Regression

Logistic, linear and conditional logistic regression - and when to use robust standard errors

Published

July 21, 2026

Under development. More model types and diagnostics are coming.

Regression examines the relationship between an outcome and one or more explanatory variables (your exposure plus covariates), and is how you adjust for confounding in the analysis.

The outcome is also called the dependent variable and the explanatory variables the independent ones. With one explanatory variable it is a simple regression; with several, a multiple regression. Explanatory variables can be either continuous (e.g. age) or categorical (e.g. sex).

Linear regression (lm): when the outcome is continuous (e.g. BMI or blood pressure). Gives differences in means.
Logistic regression (glm with family = binomial): when the outcome is binary (yes/no, e.g. whether a person got a diagnosis). Gives odds ratios.
Conditional logistic regression (survival::clogit()): for matched data (e.g. matched case-control), where the analysis must respect the matched sets.
Cox regression (survival::coxph()): when the outcome is time-to-event (time until an event, with censoring). It models the rate and gives hazard ratios. Cox is also a regression, but it lives under Time-to-event because it needs a Surv(time, event) object and builds on the censoring and survival concepts there. It is not used on a plain continuous or binary outcome without time.

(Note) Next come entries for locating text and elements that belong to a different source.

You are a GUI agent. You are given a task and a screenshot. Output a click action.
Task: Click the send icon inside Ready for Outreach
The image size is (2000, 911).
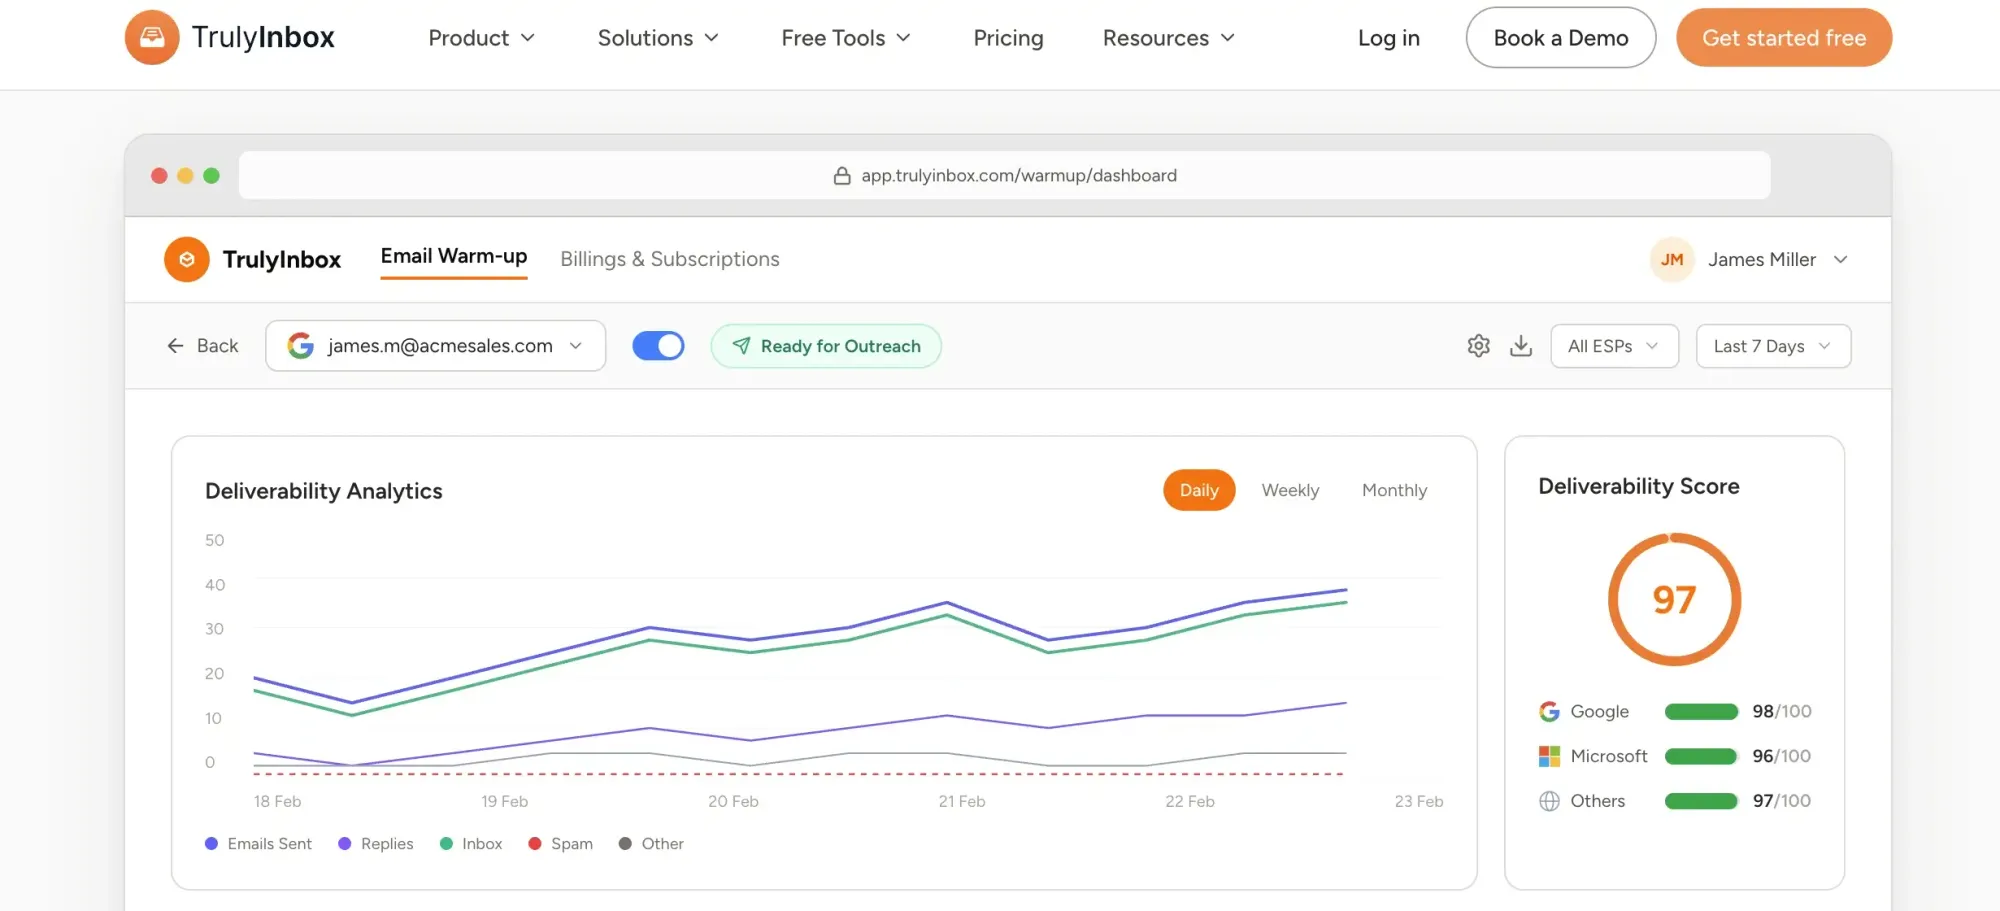click(x=741, y=345)
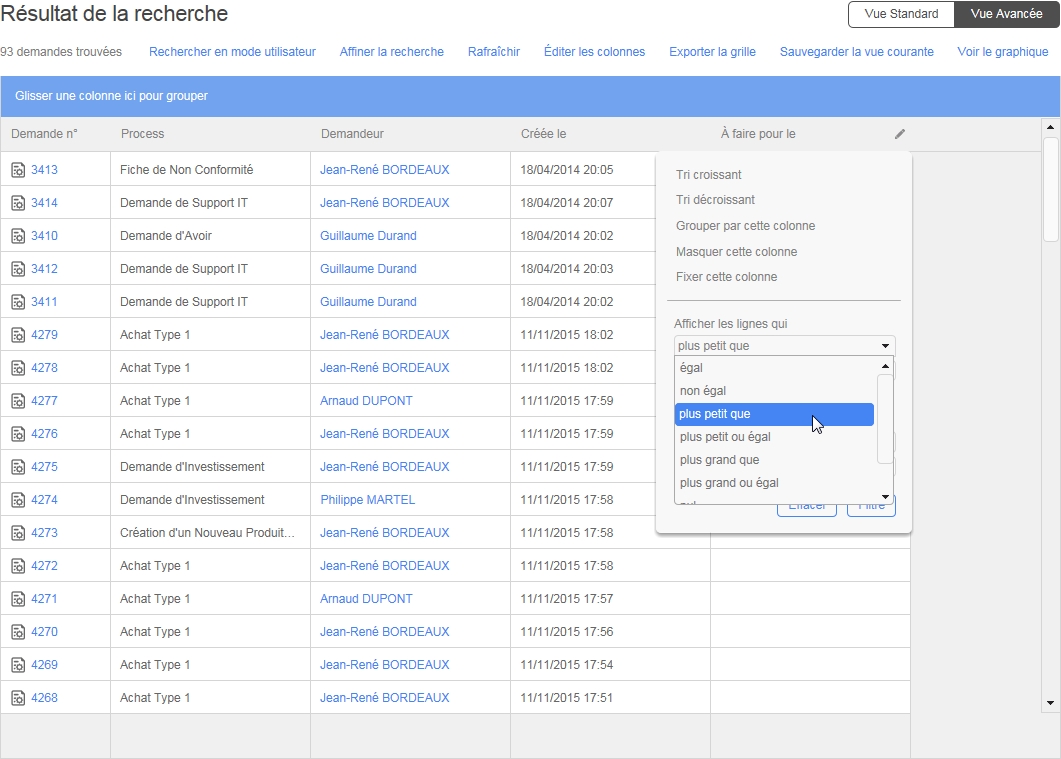
Task: Open the 'plus petit que' filter combo box
Action: tap(784, 346)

glm stands for generalized linear model: one function that, via the family argument, can fit several model types (here binomial = logistic). clogit() is a “conditional” version of logistic regression that accounts for the matching. gtsummary::tbl_regression() shows the result as a publication-ready table.

Each model also rests on some assumptions. They are noted with each model below, together with how to check them; if they do not hold, the estimates can be misleading.

New to regression? This page shows how to run the models in R - not the theory behind them. For a thorough introduction (model types, assumptions, interpretation) see the Epidemiologist R Handbook and R for Data Science. If it is the statistical theory behind regression you are missing, Learning Statistics with R (Navarro) is beginner-friendly. More resources: Learning resources.

The code examples use generic path and variable names. Adapt them to your project. The packages used (gtsummary, survival, sandwich, lmtest) must be installed in your R environment on DST.

Starting point

library(dplyr) # %>% (pipe)
library(gtsummary) # tbl_regression() for clean output

df <- readRDS("path/to/analysis.rds") # analysis-ready dataset

Logistic regression (binary outcome)

model <- glm(
  outcome ~ exposure + age + sex, # outcome explained by exposure + covariates
  data = df,
  family = binomial
) # family = binomial -> logistic regression

model %>% # pass the model on to a table
  tbl_regression(exponentiate = TRUE) # exponentiate = TRUE -> odds ratios (OR)

family = binomial makes it logistic regression.
exponentiate = TRUE shows odds ratios (OR) instead of log-odds coefficients.

Assumptions: the observations are independent (one row per person - otherwise use robust standard errors, see below), and continuous variables are linearly related to the log-odds. If linearity does not hold, you can let the variable enter as a smooth curve instead of a straight line - see Non-linear relationships (splines) below.

Linear regression (continuous outcome)

lm(bmi ~ exposure + age + sex, data = df) %>% # linear model for a continuous outcome
  tbl_regression() # coefficients (no exponentiation)

Assumptions: a linear relationship, constant variance (homoscedasticity), roughly normal residuals and independent observations. Save the model to a variable and check with plot(model), which gives the classic residual plots; if they look skewed, a transformation of the outcome or a different model may be needed.

Matched case-control: conditional logistic regression

When you have matched in a nested case-control design (Case-control), the analysis must respect the matching with conditional logistic regression. Use clogit() with a strata() term for the matched set.

library(survival) # clogit()

clogit(
  case ~ exposure + age + sex + strata(match_id), # strata() = the matched set
  data = cc
) %>% # cc = your case-control dataset (from Phase 10b)
  tbl_regression(exponentiate = TRUE) # -> odds ratios

strata(match_id) tells the model which rows belong to the same matched set (case.id from incidenceMatch() or Set from Epi::ccwc()).
case = 1 for a case, 0 for a control.

Assumptions: as for logistic regression (continuous variables linear with the log-odds; the matched sets independent of one another). The matching itself is handled by strata().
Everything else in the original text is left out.